BEGIN Dataset entries

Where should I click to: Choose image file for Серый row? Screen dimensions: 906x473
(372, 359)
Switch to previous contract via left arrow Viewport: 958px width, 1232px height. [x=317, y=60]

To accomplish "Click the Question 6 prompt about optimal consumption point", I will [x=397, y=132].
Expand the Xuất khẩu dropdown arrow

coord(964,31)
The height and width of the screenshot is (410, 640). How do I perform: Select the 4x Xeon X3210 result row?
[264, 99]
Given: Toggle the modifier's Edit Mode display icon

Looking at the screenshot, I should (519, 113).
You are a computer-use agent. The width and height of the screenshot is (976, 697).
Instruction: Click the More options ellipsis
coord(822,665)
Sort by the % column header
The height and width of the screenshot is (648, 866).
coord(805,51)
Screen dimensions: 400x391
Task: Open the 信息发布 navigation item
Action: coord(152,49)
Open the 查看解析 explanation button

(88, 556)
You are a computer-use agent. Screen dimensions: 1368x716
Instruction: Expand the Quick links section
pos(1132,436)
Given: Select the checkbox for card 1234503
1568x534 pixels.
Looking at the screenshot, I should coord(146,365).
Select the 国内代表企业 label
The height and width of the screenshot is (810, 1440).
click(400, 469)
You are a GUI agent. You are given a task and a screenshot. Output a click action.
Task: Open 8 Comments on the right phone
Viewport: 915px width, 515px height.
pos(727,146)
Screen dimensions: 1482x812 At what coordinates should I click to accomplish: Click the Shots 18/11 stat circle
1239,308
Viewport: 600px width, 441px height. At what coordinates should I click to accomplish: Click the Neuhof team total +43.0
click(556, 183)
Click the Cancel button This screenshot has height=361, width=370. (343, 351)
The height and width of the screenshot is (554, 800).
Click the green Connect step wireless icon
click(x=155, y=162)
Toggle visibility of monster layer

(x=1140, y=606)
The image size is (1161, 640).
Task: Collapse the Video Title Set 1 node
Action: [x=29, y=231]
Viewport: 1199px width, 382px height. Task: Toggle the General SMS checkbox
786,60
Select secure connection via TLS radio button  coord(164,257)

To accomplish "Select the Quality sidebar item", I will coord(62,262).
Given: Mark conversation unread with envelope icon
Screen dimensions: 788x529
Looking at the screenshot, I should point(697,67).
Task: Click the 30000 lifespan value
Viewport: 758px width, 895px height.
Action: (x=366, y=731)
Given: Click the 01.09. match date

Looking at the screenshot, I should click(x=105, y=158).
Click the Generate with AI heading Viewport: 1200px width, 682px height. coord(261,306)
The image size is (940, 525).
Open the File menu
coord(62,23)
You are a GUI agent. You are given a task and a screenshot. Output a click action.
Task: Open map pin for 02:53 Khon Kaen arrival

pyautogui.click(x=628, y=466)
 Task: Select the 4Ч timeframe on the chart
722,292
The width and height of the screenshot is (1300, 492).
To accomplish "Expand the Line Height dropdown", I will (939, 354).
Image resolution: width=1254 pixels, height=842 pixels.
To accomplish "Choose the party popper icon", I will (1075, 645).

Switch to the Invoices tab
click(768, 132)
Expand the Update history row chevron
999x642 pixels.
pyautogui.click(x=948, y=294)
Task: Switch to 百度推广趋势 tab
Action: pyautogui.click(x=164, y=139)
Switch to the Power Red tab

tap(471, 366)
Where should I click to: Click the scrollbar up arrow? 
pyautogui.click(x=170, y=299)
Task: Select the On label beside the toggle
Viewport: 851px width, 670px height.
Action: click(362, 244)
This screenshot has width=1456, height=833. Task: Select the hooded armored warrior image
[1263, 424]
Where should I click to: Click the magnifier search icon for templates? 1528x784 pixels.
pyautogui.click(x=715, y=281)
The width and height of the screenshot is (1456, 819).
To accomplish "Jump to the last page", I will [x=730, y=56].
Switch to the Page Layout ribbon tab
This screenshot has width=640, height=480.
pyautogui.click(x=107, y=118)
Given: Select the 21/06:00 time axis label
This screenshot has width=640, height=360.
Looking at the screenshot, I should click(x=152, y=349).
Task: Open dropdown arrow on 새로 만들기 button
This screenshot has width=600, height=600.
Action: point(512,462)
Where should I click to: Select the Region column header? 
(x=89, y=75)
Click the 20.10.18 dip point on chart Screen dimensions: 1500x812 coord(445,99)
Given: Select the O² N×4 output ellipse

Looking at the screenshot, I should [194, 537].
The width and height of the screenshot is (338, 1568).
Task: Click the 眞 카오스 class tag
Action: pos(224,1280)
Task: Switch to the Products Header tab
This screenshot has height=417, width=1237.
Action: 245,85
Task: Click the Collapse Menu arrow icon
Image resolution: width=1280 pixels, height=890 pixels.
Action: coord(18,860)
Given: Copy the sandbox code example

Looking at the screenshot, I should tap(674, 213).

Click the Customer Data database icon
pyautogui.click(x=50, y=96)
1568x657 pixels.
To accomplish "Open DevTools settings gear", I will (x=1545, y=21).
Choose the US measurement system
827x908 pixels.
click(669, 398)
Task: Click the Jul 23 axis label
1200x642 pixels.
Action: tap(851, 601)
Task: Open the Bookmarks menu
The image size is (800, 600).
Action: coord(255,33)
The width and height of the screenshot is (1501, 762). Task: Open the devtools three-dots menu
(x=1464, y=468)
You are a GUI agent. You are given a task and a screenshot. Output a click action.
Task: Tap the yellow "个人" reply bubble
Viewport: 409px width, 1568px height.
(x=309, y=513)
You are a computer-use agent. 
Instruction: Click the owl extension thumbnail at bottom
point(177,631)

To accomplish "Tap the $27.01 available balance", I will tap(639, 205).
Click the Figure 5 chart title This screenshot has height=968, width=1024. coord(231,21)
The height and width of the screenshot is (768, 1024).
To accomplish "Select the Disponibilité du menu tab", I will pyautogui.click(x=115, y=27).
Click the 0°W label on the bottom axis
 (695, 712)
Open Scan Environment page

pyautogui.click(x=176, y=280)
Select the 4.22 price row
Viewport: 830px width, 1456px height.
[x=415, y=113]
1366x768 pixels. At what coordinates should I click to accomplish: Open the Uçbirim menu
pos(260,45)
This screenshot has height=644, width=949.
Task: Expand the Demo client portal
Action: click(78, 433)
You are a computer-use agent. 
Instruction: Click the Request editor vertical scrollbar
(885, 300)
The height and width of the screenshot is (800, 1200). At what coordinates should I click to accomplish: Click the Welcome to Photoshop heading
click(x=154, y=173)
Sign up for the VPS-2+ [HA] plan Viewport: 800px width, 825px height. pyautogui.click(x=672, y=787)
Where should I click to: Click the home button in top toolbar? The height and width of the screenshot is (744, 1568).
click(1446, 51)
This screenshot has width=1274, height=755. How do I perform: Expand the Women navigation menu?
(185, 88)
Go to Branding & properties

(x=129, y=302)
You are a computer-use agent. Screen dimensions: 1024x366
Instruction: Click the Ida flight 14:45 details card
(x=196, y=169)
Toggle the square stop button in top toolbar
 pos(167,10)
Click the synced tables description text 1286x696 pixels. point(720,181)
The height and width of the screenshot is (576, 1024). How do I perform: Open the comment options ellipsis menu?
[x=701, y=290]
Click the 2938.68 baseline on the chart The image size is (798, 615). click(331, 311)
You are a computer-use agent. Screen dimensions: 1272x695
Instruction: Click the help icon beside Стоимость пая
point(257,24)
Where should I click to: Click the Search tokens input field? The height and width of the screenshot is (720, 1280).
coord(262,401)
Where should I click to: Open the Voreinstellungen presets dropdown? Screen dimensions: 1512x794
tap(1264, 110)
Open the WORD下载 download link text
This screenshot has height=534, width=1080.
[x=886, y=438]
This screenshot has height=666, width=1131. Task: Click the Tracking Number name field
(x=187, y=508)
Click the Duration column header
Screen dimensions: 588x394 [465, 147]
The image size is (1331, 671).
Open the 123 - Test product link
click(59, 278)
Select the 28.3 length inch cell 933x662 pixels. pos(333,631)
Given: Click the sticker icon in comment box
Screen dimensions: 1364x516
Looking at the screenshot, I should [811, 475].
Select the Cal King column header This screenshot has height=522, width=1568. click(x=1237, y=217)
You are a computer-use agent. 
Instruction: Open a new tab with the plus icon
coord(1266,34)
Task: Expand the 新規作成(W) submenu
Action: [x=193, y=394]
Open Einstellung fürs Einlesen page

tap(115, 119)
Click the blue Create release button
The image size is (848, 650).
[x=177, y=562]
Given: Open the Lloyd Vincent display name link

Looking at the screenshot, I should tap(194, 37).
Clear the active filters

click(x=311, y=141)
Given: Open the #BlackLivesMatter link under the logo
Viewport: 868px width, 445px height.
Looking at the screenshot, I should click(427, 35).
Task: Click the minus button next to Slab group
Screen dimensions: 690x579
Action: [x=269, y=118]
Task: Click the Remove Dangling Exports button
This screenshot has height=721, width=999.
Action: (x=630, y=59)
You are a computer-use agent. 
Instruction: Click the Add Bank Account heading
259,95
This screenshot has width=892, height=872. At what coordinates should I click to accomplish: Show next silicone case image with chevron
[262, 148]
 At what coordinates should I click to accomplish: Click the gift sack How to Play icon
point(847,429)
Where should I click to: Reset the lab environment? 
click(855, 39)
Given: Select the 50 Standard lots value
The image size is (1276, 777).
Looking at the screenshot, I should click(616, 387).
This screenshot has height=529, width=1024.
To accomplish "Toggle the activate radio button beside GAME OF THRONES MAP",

END Dataset entries

To do:
Copy out the entries exactly. Begin at the first line and end with the line that has "The height and width of the screenshot is (554, 800).".

Answer to this exercise:
Where should I click to: Choose image file for Серый row? Screen dimensions: 906x473
(372, 359)
Switch to previous contract via left arrow Viewport: 958px width, 1232px height. [x=317, y=60]

To accomplish "Click the Question 6 prompt about optimal consumption point", I will [x=397, y=132].
Expand the Xuất khẩu dropdown arrow

coord(964,31)
The height and width of the screenshot is (410, 640). How do I perform: Select the 4x Xeon X3210 result row?
[264, 99]
Given: Toggle the modifier's Edit Mode display icon

Looking at the screenshot, I should (519, 113).
You are a computer-use agent. The width and height of the screenshot is (976, 697).
Instruction: Click the More options ellipsis
coord(822,665)
Sort by the % column header
The height and width of the screenshot is (648, 866).
coord(805,51)
Screen dimensions: 400x391
Task: Open the 信息发布 navigation item
Action: coord(152,49)
Open the 查看解析 explanation button

(88, 556)
You are a computer-use agent. Screen dimensions: 1368x716
Instruction: Expand the Quick links section
pos(1132,436)
Given: Select the checkbox for card 1234503
1568x534 pixels.
Looking at the screenshot, I should coord(146,365).
Select the 国内代表企业 label
The height and width of the screenshot is (810, 1440).
click(400, 469)
You are a GUI agent. You are given a task and a screenshot. Output a click action.
Task: Open 8 Comments on the right phone
Viewport: 915px width, 515px height.
pos(727,146)
Screen dimensions: 1482x812 At what coordinates should I click to accomplish: Click the Shots 18/11 stat circle
1239,308
Viewport: 600px width, 441px height. At what coordinates should I click to accomplish: Click the Neuhof team total +43.0
click(556, 183)
Click the Cancel button This screenshot has height=361, width=370. (343, 351)
The height and width of the screenshot is (554, 800).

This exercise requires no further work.